Some thoughts running Perforce P4 on AWS

We needed a cloud deployment of Perforce P4 (Helix Core + Swarm).

Perforce is the industry standard version control system for game development—used by studios like Epic, EA, and Ubisoft—because it handles huge binary assets, massive repos, and global teams better than anything else.

AWS offered the basic building blocks — but making everything ready for production took some sharp edges and deep dives.

Here’s the story from my perspective, including the gotchas and fixes I wish someone had told me earlier. The view is more from administrative perspective than an end-user perspective.

For deployment we used the Cloud Game Development Toolkit (CGD) - which was enriched with some additional pieces here and there to fit our use case.

I deployed with CDG v1.1.2-alpha, and also contributed by flagging future improvements to the framework. At the time of writing this some of the issues we ran into are already tackled in the newer releases.

But for the blog purposes you can refer to the example deployment from the toolkit - you can also test it out if you want to yourself.

Perforce does let you use the product with less than 5 users without a license.

Fixing the Swarm Docker Image

After initially deploying the environment we noticed some issues, every time we triggered a redeploy of the swarm container our swarm stopped working, its extension configuration changed at the core.

It's a feature, it's meant to update the configuration - to make sure everything works after recreation of the container. Tokens are shared and requests are pointed to the correct place.
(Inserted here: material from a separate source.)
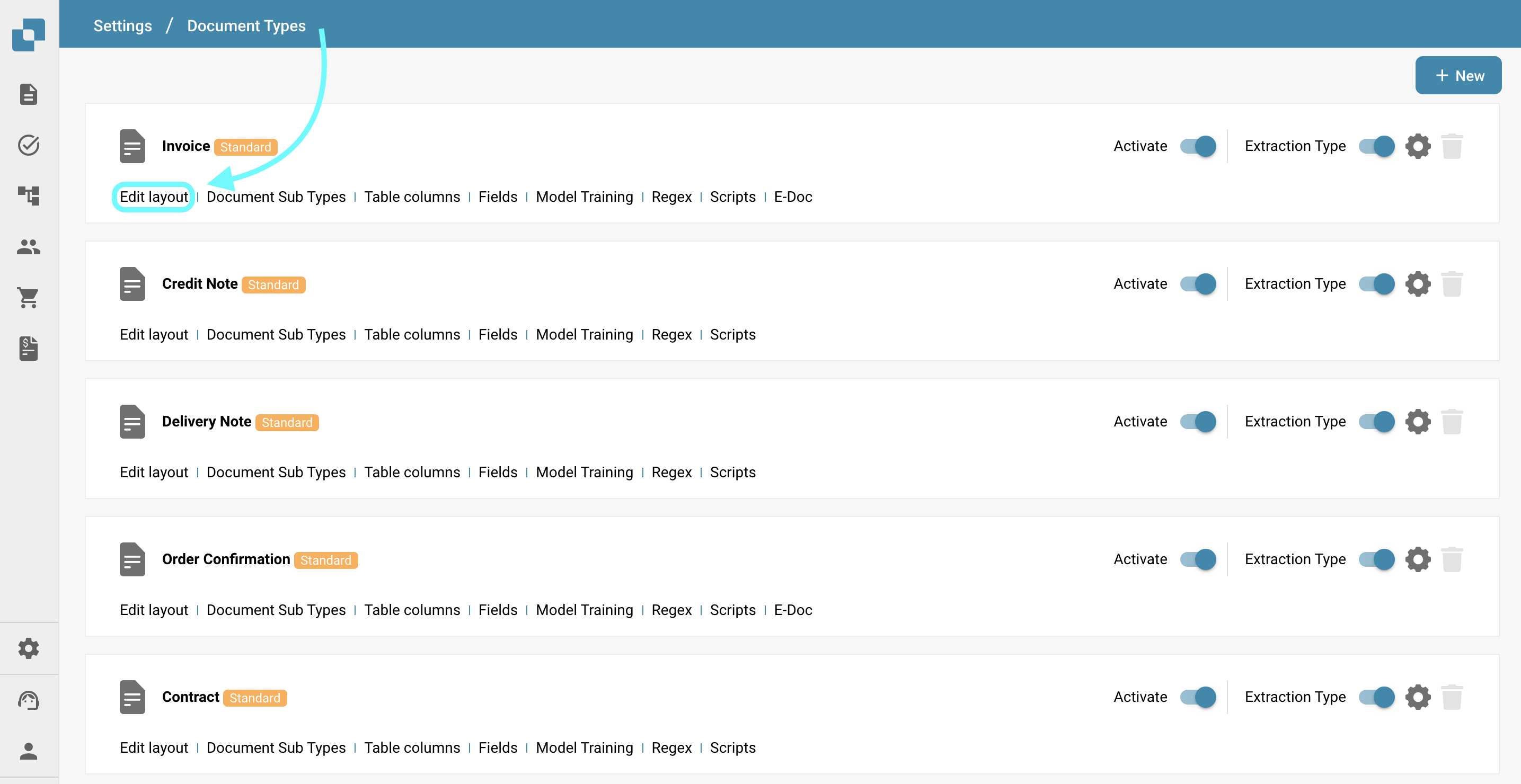Open the billing document sidebar icon

click(x=28, y=349)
Or at least they should be.

The official perforce/helix-swarm Docker image has a hardcoded http scheme in its configure-swarm.sh script. But since our setup used an AWS Network Load Balancer (NLB) + AWS Application Load Balancer (ALB) with an SSL certificate terminating TLS in front of the Fargate service, this meant every time the swarm container configured the Swarm extension on the commit server, but it set the Swarm URL with the wrong scheme.
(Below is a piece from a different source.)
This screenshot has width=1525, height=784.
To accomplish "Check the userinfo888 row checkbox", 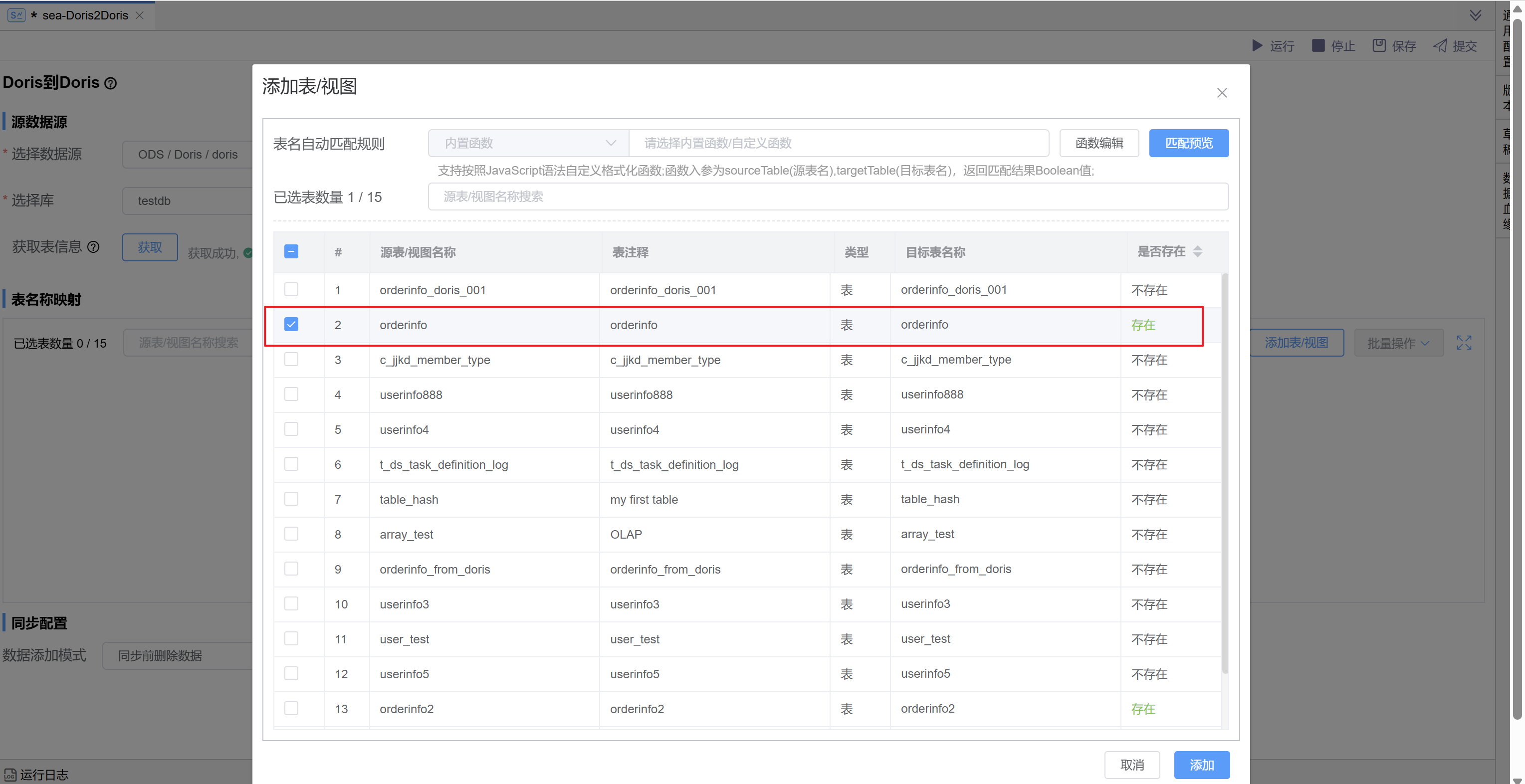I will pyautogui.click(x=291, y=394).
The container only lets you configure the hostname part of the Swarm URL - http:// is hardcoded. Instead of using the Perforce provided container image, we had to create our own and host it on Amazon Elastic Container Registry (ECR).

Here's a short snippet of what to put into your Dockerfile:

FROM perforce/helix-swarm

USER root

# Change hardcoded http -> https for SWARM_URL
RUN sed -E 's/http(:\/\/\$SWARM_HOST)/https\1/g' -i /opt/perforce/swarm/sbin/configure-swarm.sh

# Make sure image defined entry point won't interfere
ENTRYPOINT []

# Ensure the container starts as the original image would
CMD ["/bin/sh", "-c", "/opt/perforce/swarm/sbin/swarm-docker-setup.sh"]

I'll assume here that you're familiar with Docker, and won't go into details of setting that up to build your own image.

After you've built a custom image on top of perforce/helix-swarm, push it to Amazon ECR, and deployed it from there (update your terraform to point to it).

echo "Building Docker image..."
docker buildx build --platform "${PLATFORM}" -t sc-helix-swarm:latest .

echo "Logging in to ECR..."
aws ecr get-login-password --region "${REGION}" | docker login --username AWS --password-stdin "${ACCOUNT_ID}.dkr.ecr.${REGION}.amazonaws.com"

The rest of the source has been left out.